Your reply should be made up of every line in the records below that holds the string "This".
==== Extracted data
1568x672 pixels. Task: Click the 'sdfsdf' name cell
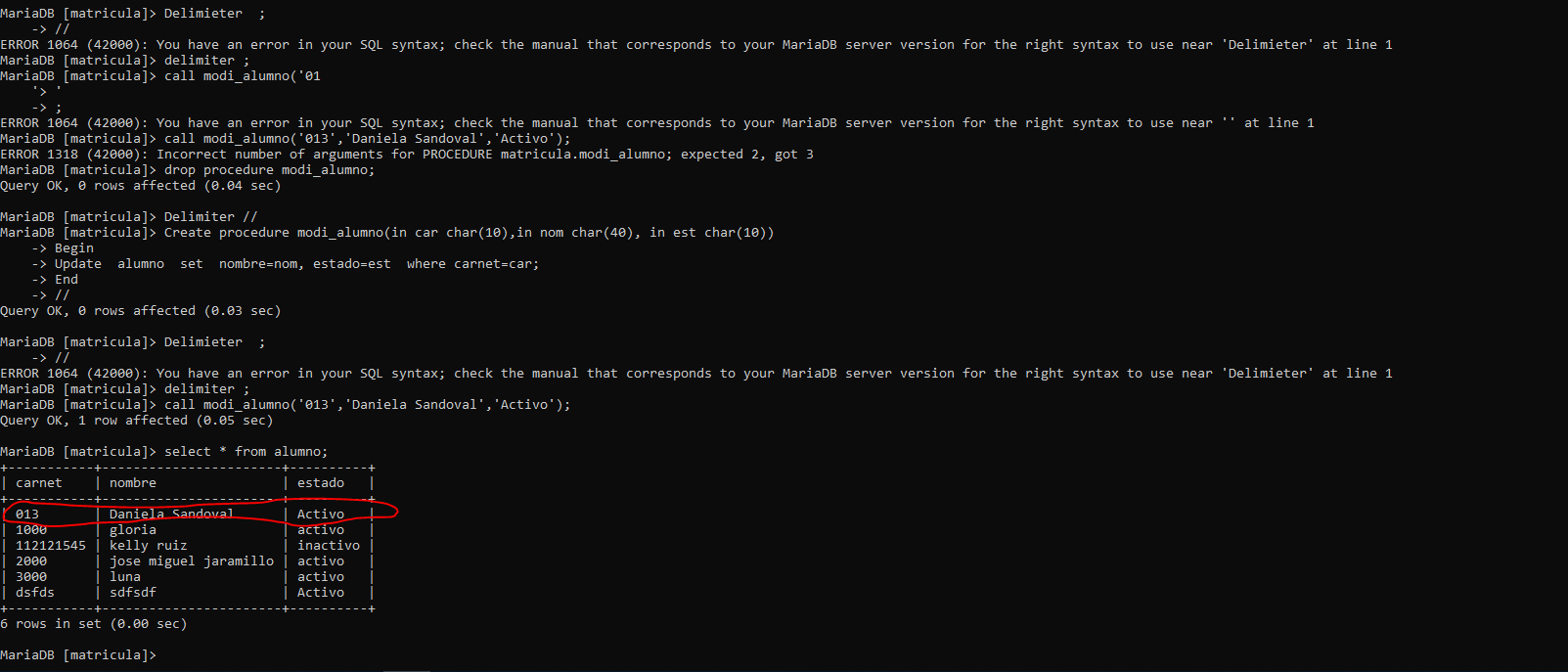[x=133, y=593]

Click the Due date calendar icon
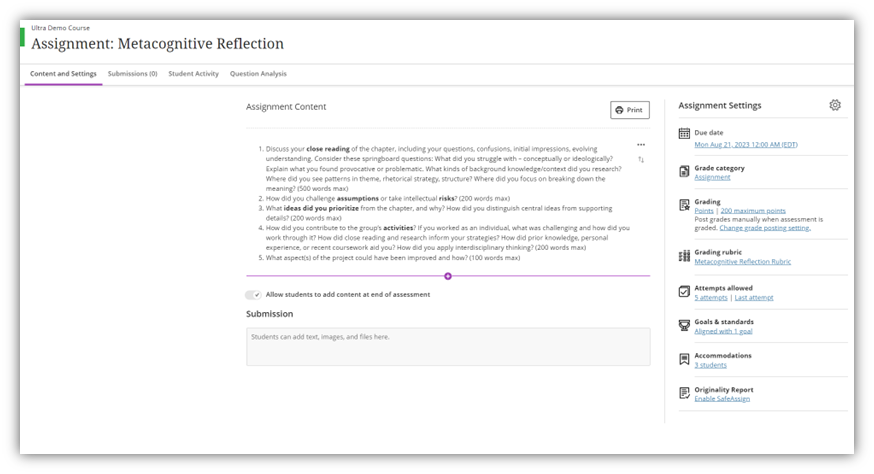click(x=684, y=133)
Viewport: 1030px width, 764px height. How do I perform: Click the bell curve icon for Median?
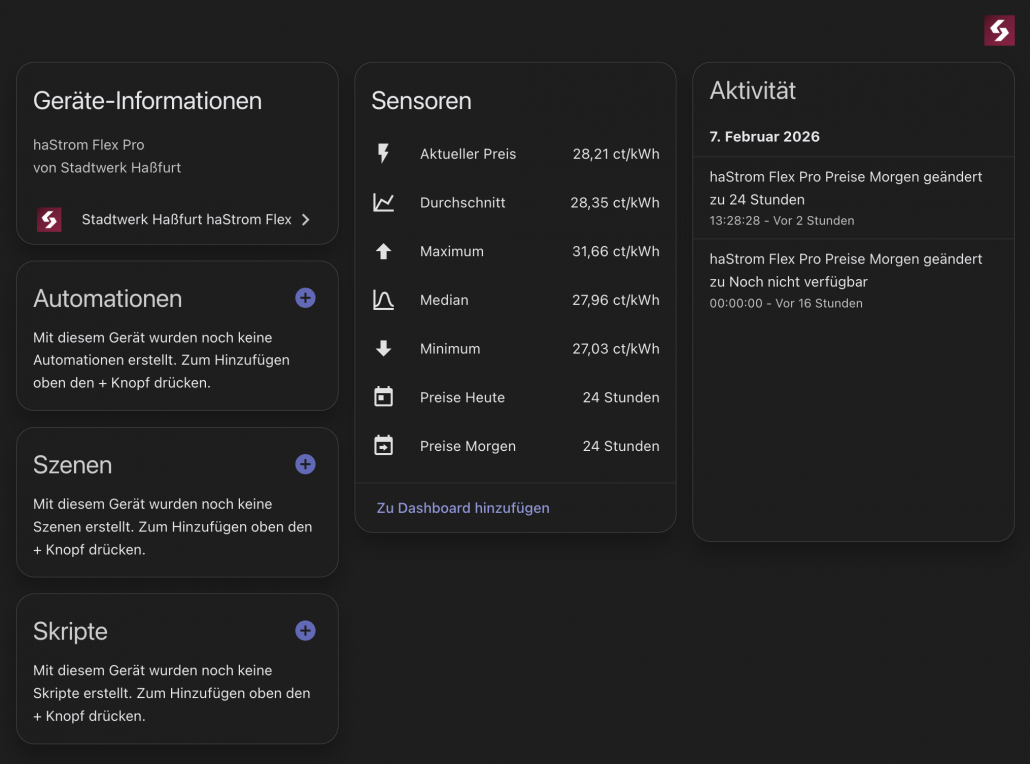[x=383, y=300]
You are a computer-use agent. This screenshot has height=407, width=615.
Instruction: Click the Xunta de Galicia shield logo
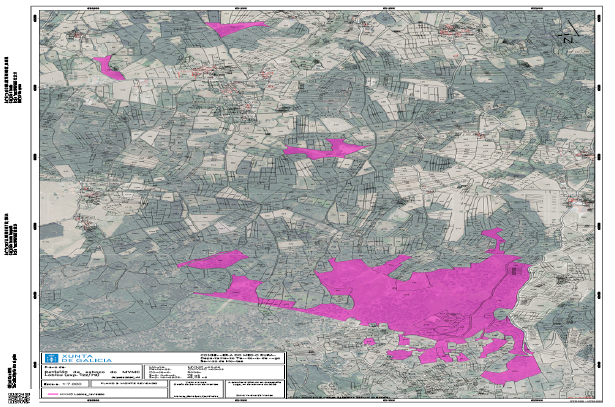[x=51, y=358]
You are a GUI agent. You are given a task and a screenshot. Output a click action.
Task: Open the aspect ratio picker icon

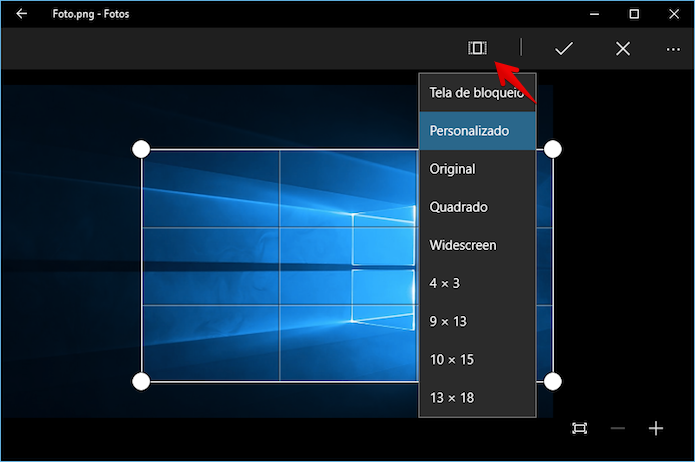[477, 48]
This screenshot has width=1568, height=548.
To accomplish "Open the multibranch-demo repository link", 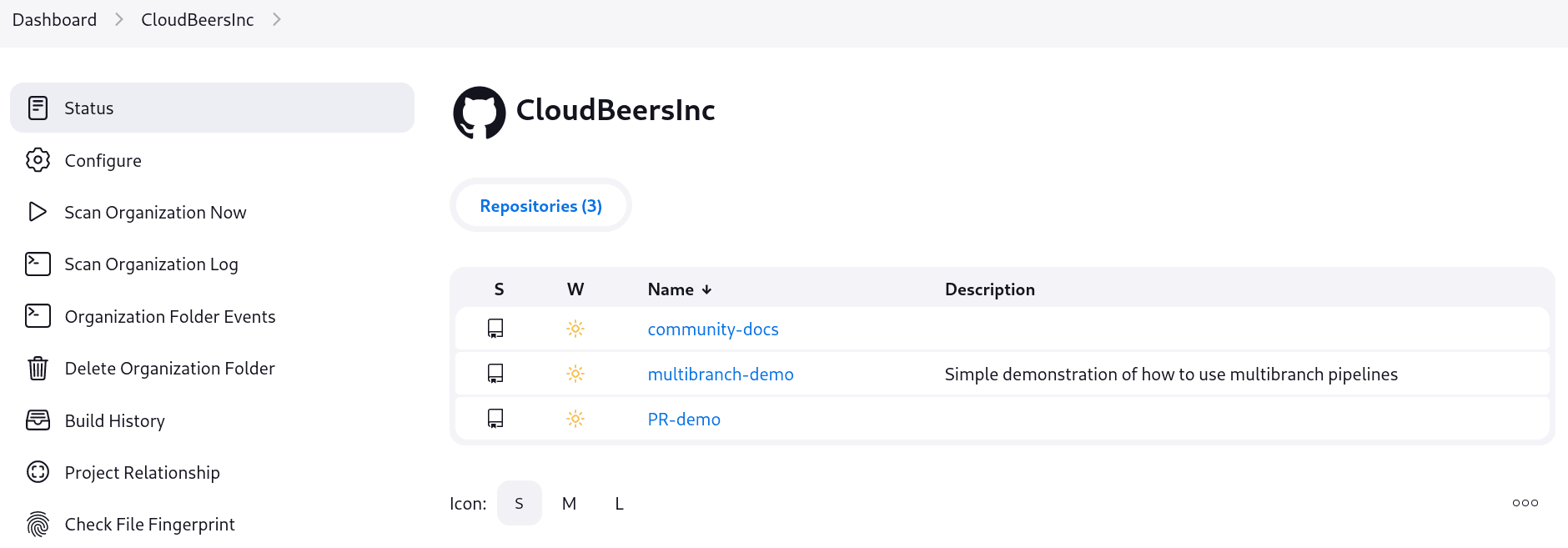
========
Task output –
You are a computer-use agent. This screenshot has height=407, width=615.
This screenshot has width=1568, height=548.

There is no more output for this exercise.